We investigated the proportion and characteristics of severe Corynebacterium striatum pneumonia in South Korea during 2014–2019. As part of an ongoing observational study of severe pneumonia among adult patients, we identified 27 severe C. striatum pneumonia cases. Most (70.4%) cases were hospital-acquired, and 51.9% of patients were immunocompromised. C. striatum cases among patients with severe hospital-acquired pneumonia (HAP) increased from 1.0% (2/200) during 2014–2015 to 5.4% (10/185) during 2018–2019, but methicillin-resistant Staphylococcus aureus (MRSA) infections among severe HAP cases decreased from 12.0% to 2.7% during the same timeframe. During 2018–2019, C. striatum was responsible for 13.3% of severe HAP cases from which bacterial pathogens were identified. The 90-day mortality rates were similarly high in the C. striatum and MRSA groups. C. striatum was a major cause of severe HAP and had high mortality rates. This pathogen is emerging as a possible cause for severe pneumonia, especially among immunocompromised patients.
Corynebacterium striatum is a nonlipophilic, fermentative coryneform bacterium that commonly occupies the normal flora of the skin and oropharynx[1]. Although C. striatum isolated from clinical specimens has frequently been considered a contaminant, it is increasingly recognized as a pathogen of various infections, including central line-associated bacteremia[2], endocarditis[3], and pleuropulmonary infection[4–6]. In 1980, C. striatum was reported as a cause of pleuropulmonary infection in a patient with chronic lymphocytic leukemia[4]. In 2018, a group of researchers in the United States reported 3 cases of community-acquired pneumonia (CAP) in which Corynebacterium species were the predominant isolate and suggested that Corynebacterium species are a noteworthy clinical cause of pneumonia[6]. However, scarce information is available on the incidence, clinical characteristics, and outcomes of severe C. striatum pneumonia in critically ill adult patients, because previous studies included ≤5 patients with severe C. striatum pneumonia, except those reporting hospital outbreak events.

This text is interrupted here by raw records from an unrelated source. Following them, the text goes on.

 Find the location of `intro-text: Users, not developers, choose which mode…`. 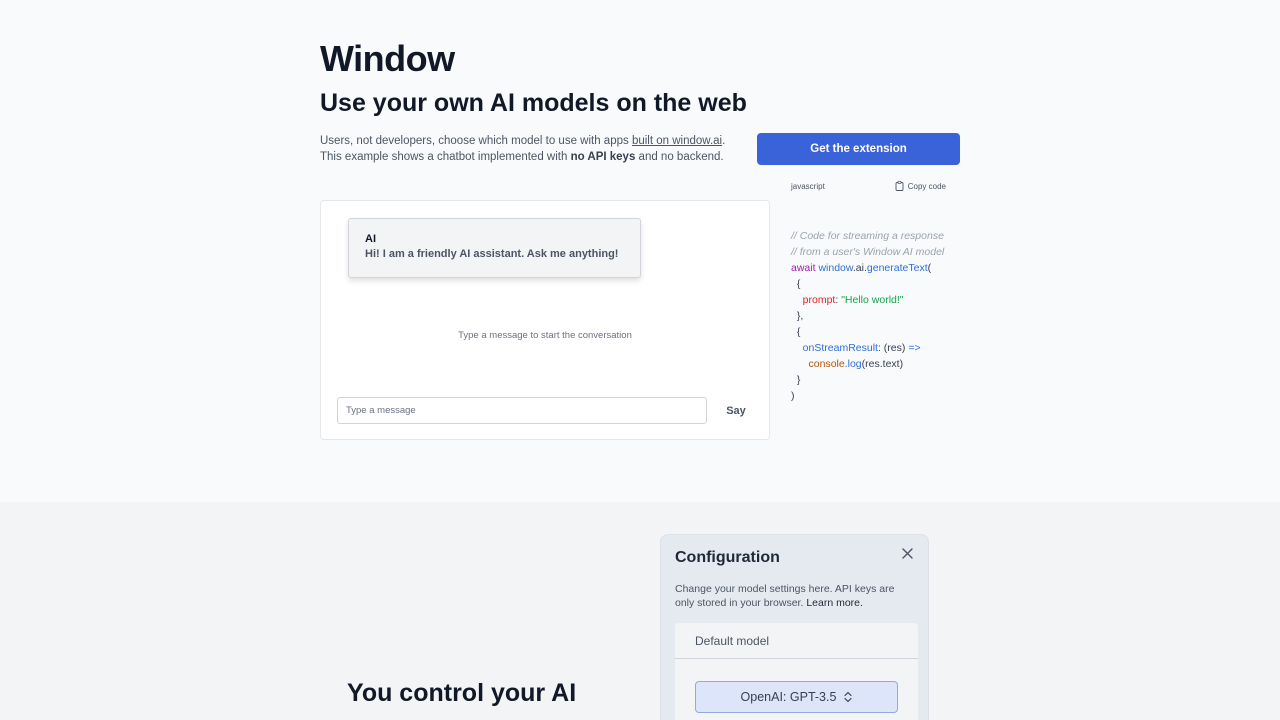

intro-text: Users, not developers, choose which mode… is located at coordinates (530, 149).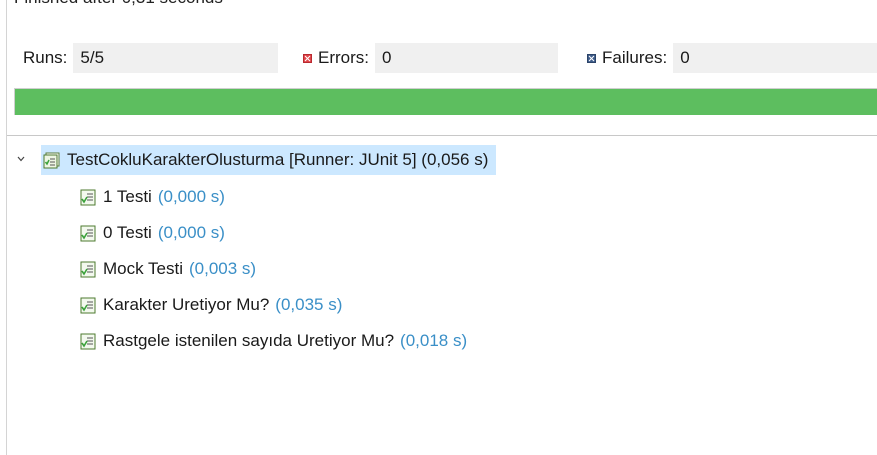  I want to click on runs-value: 5/5, so click(176, 58).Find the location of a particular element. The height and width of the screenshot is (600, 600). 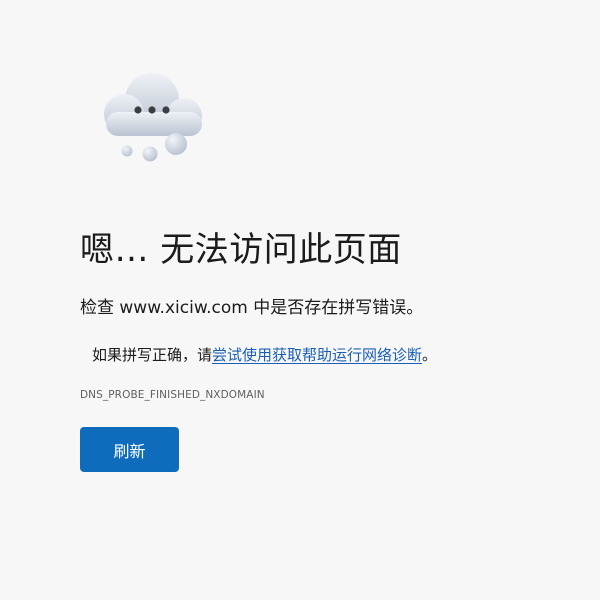

check-suffix: 中是否存在拼写错误。 is located at coordinates (336, 308).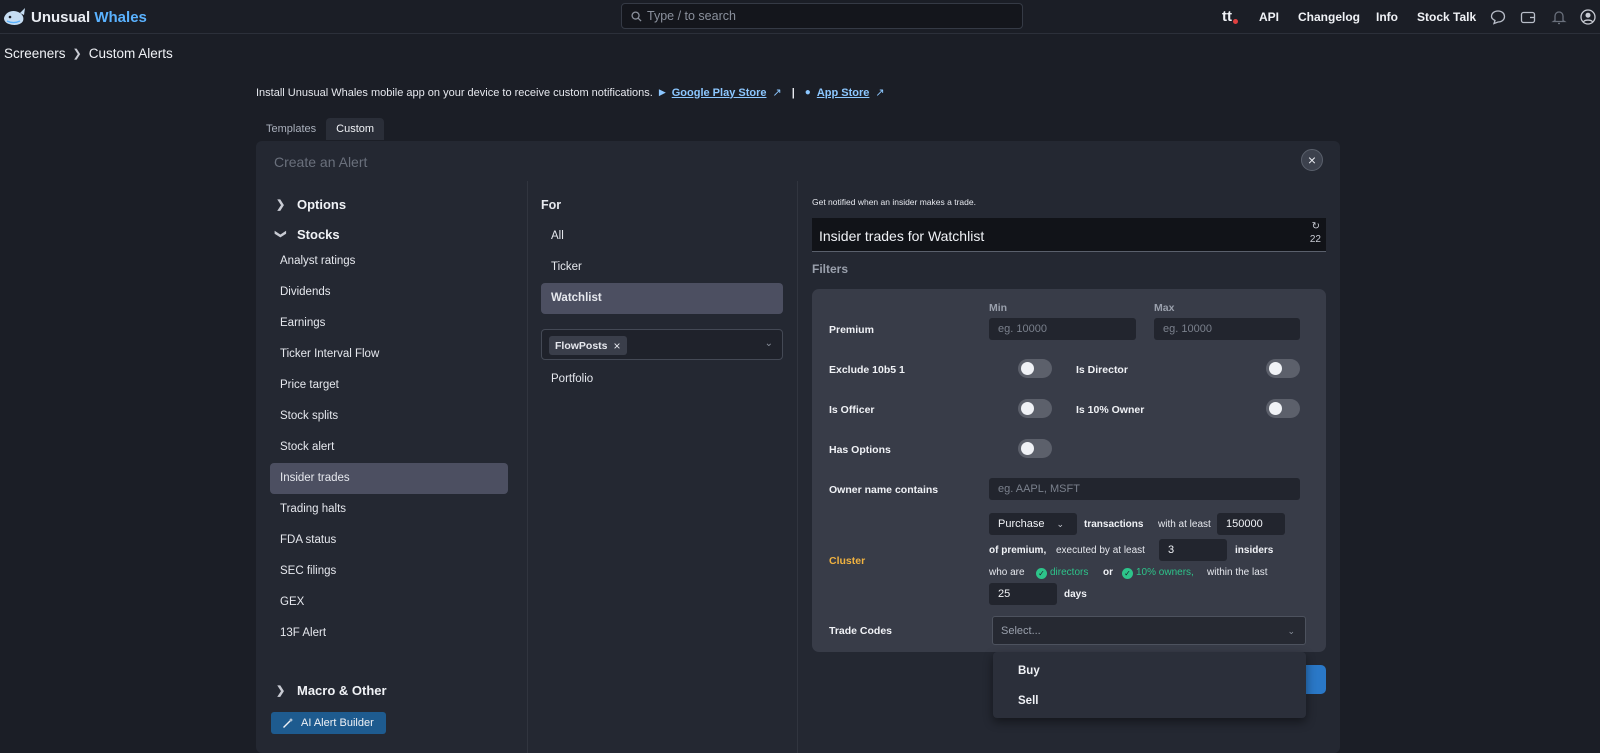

Methicillin-resistant Staphylococcus aureus (MRSA) is a major cause of severe hospital-acquired pneumonia (HAP), and the clinical characteristics and outcomes of severe MRSA pneumonia are well-documented. Therefore, comparing C. striatum and MRSA pneumonia could clarify the clinical characteristics of C. striatum pneumonia for clinicians. We investigated the proportion, clinical characteristics, and outcomes of severe C. striatum pneumonia in adults and compared those aspects with those for severe MRSA pneumonia.